(Collected data)
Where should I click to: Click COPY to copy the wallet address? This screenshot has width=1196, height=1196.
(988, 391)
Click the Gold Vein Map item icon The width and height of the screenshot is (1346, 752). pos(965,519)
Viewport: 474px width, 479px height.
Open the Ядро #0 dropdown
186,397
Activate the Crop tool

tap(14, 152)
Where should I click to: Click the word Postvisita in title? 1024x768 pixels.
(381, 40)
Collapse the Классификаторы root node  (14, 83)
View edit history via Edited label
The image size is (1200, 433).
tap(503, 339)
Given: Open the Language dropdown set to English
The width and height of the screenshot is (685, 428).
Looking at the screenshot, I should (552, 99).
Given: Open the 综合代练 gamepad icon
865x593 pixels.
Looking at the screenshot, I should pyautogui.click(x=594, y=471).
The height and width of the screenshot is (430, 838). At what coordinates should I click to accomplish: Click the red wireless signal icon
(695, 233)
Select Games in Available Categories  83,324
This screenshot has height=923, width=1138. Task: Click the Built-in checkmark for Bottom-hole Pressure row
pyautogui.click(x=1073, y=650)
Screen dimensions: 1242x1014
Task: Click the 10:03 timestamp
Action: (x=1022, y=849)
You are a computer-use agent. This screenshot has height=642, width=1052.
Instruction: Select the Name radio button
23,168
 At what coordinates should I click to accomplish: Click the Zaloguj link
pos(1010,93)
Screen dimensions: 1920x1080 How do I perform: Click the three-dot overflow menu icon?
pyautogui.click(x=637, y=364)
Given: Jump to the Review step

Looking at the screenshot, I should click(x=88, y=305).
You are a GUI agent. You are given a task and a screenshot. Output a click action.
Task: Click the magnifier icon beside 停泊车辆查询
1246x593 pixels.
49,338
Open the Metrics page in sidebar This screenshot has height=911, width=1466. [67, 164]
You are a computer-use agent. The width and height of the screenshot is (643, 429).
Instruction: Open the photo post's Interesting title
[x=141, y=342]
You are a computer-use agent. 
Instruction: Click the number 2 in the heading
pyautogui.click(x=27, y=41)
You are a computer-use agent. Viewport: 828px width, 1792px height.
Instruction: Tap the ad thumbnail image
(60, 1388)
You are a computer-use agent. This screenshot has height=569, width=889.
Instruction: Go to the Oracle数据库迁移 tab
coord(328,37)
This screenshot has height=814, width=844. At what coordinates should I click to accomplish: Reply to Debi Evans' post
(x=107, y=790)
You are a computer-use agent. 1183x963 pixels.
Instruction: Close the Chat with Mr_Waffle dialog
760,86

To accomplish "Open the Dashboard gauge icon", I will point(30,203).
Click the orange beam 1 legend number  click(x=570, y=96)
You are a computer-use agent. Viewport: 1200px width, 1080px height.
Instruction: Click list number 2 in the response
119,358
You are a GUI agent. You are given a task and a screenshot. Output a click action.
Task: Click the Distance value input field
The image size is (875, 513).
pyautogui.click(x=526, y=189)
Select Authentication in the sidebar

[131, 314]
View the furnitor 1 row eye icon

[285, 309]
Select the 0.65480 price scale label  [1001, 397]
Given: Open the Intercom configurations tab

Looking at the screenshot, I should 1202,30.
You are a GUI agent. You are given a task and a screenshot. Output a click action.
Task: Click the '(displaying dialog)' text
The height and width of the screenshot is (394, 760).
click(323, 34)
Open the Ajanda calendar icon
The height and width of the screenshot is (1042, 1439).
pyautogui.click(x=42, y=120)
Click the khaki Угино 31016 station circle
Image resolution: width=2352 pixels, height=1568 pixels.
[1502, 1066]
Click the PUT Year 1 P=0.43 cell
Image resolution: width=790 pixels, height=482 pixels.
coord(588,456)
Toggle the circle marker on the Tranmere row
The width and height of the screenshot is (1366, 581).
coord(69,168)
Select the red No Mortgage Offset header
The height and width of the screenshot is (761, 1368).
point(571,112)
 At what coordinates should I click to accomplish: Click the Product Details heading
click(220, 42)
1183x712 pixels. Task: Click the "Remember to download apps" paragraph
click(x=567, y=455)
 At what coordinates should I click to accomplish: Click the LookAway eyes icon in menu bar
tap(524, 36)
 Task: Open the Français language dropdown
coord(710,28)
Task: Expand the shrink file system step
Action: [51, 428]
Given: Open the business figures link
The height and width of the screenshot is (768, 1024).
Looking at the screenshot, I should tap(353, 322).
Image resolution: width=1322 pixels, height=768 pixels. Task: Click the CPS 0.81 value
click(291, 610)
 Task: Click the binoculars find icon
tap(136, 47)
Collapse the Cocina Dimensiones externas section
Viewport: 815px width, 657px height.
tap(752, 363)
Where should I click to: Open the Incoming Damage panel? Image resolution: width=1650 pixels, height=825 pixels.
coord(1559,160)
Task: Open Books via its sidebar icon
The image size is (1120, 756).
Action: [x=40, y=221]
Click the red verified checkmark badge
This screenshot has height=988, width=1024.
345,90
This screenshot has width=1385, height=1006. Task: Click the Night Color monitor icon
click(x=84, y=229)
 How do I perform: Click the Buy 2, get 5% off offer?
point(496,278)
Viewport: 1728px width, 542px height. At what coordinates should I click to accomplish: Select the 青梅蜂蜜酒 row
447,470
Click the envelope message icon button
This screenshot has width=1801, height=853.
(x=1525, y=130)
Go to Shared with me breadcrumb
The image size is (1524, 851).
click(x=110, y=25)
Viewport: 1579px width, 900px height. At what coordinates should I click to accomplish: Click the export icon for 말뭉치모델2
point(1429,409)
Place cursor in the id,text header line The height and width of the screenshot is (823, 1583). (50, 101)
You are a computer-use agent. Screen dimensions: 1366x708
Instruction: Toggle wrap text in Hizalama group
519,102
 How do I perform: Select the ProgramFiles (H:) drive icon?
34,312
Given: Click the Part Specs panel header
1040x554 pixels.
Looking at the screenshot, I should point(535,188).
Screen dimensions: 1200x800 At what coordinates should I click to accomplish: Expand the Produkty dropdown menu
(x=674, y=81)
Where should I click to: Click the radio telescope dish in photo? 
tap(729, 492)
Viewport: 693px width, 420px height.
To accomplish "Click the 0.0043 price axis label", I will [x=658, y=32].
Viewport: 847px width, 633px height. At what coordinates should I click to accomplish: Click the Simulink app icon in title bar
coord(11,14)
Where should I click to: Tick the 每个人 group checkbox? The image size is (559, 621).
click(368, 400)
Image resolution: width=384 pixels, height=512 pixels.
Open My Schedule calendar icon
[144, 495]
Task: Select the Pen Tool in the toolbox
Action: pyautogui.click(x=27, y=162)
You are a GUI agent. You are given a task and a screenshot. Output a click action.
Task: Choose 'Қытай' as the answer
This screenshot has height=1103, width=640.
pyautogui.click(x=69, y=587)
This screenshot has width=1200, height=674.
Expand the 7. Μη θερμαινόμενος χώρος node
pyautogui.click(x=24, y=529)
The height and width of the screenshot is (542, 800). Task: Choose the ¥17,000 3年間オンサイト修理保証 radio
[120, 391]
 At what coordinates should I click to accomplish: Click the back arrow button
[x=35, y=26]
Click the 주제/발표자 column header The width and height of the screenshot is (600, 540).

_What is required:_
Looking through the data above, count the lines that include the string "agent" and give only the count.

_Task solution:_
12